Stored records:
-- Opening Marker --

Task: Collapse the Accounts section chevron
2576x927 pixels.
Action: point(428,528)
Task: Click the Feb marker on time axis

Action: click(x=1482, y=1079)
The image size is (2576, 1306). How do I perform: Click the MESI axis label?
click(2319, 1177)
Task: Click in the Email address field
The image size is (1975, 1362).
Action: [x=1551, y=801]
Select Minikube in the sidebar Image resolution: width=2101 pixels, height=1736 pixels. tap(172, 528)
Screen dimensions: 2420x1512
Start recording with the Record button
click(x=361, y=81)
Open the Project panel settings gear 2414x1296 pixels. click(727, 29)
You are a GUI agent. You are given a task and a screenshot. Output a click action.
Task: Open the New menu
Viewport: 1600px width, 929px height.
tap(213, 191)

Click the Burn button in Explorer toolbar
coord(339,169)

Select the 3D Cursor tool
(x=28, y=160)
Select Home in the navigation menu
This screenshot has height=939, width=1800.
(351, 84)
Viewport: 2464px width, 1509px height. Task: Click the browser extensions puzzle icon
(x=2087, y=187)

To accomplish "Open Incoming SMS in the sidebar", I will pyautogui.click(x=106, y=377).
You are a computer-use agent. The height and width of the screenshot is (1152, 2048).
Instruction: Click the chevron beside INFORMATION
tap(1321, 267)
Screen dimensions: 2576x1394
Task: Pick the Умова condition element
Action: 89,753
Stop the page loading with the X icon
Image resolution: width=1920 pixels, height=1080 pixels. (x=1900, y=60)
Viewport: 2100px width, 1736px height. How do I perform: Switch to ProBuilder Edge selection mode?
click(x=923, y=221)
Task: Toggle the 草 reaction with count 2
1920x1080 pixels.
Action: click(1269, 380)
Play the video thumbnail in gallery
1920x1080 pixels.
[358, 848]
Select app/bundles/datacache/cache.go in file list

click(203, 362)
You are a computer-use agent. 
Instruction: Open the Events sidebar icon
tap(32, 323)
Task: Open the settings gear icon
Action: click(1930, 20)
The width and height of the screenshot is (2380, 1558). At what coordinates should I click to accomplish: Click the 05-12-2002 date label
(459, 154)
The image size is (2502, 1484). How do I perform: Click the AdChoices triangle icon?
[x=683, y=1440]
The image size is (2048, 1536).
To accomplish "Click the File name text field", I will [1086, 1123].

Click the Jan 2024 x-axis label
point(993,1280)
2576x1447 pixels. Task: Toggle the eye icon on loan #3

-- Closing Marker --

▸ **WHAT YOU NEED TO DO**:
List every line above containing the word "field".

▸ **EXERCISE ANSWER**:
Task: Click in the Email address field
To accomplish "Click the File name text field", I will [1086, 1123].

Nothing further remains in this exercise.